Cryo-EM structural observation on the interaction of the bacterial energy-coupling factor transporter with perfluoroalkyl substances

The movement of exogenous chemicals through cell membranes using transport proteins and causing functional impairments to organisms is an important issue of molecular ecology. Per- and polyfluoroalkyl substances (PFAS) receives intensive concern by their global contamination and a limited understanding of their biological effects. Energy-coupling factor (ECF) transporters are critical to the absorption of vital micronutrients by bacteria and archaea, playing a significant role in maintaining microecological health. Our study found perfluorooctane sulfonate (PFOS) as an inhibitor on folate ECF transporter through competitive binding with folate and conformational alterations in ATP-binding domains, resulting in reduced folate absorption and ATPase activity.
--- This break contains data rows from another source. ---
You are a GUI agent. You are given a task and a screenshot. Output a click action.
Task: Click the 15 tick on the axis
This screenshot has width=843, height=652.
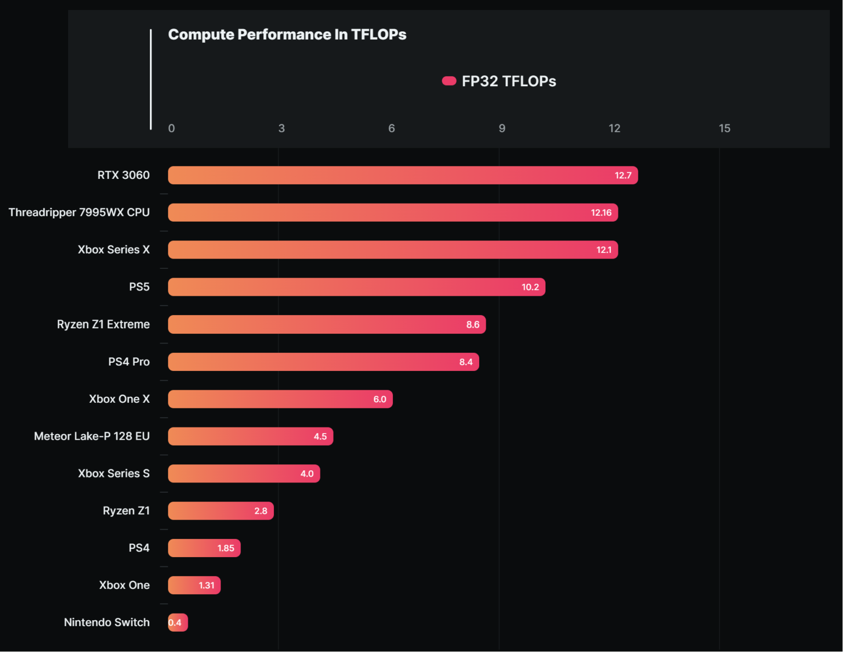pos(724,128)
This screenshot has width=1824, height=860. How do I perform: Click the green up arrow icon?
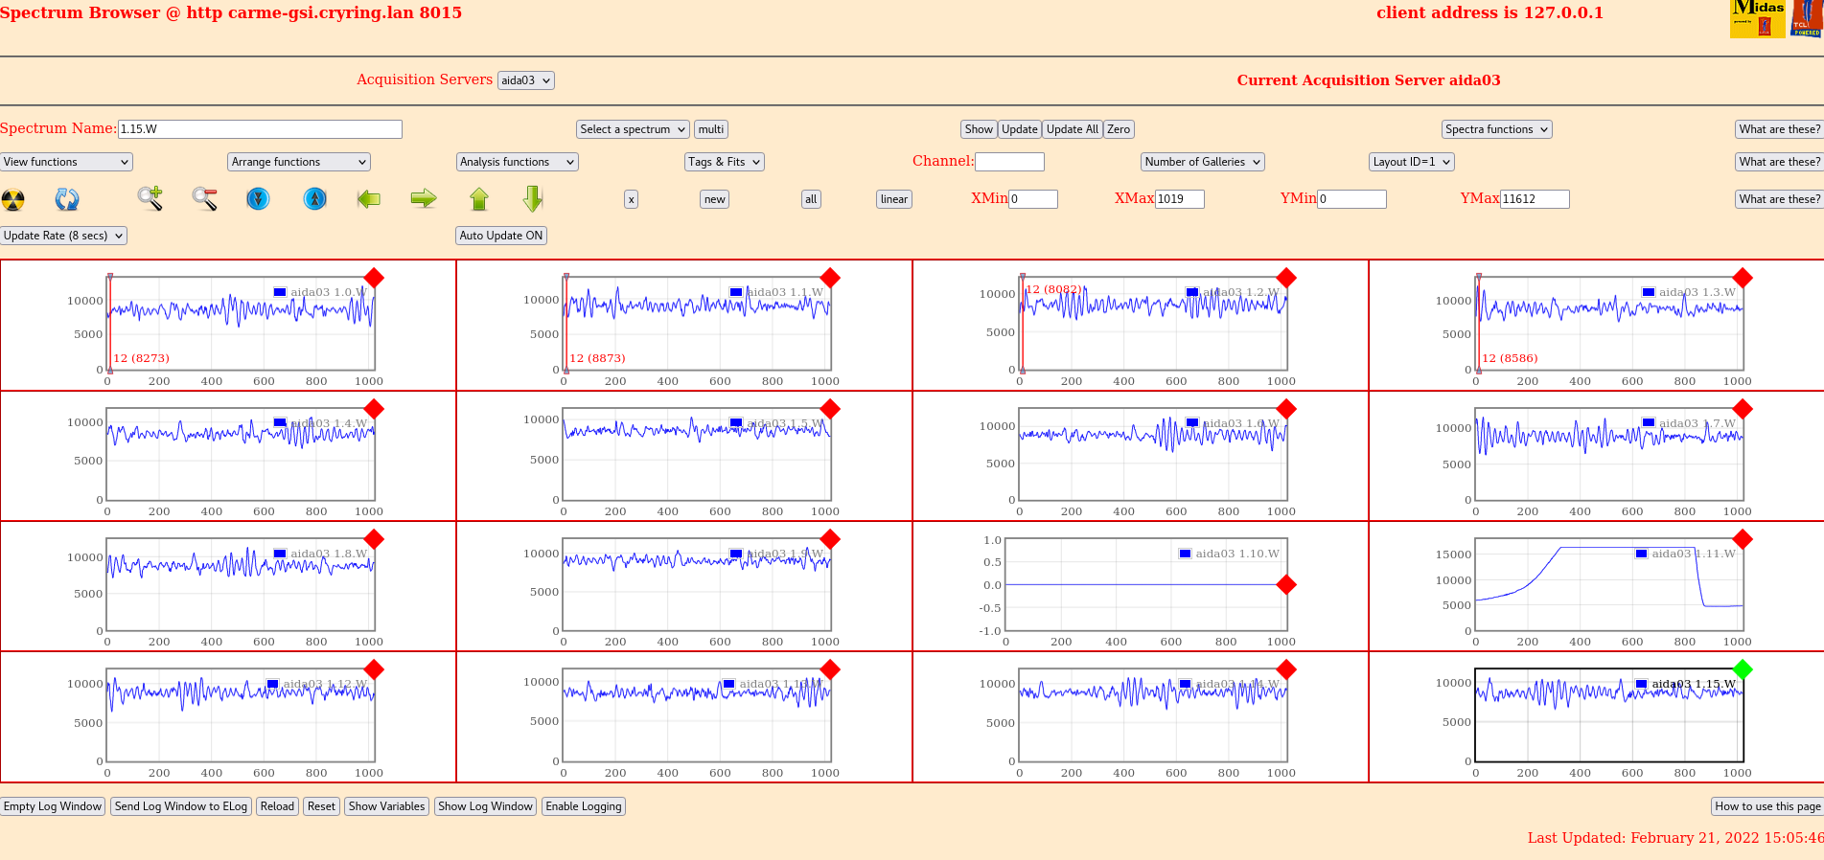(x=479, y=198)
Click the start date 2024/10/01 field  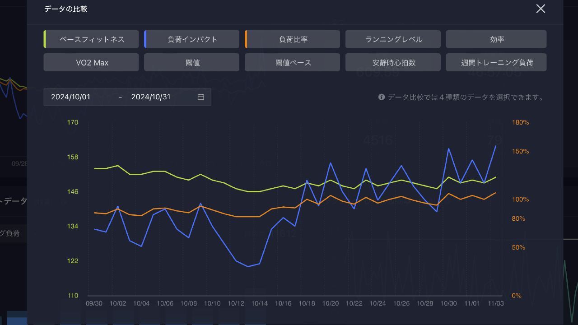pos(71,97)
Molecular dynamics simulations depicted the process of PFOS internalization into plasma membrane prior to contact with ECF transporter. Using cryogenic electron microscopy (cryo-EM), we observed the conformational alterations caused by PFOS. The interaction mechanism between PFOS and folate ECF transporter was finally revealed though the combined approaches of cryo-EM and molecular simulation and elucidated as three critical pathway: membrane perturbation, competitive binding, and conformational changes. These findings reveal the functional impairments of exogenous chemicals on ECF transporters and advance the knowledge of ecotoxicity of PFAS.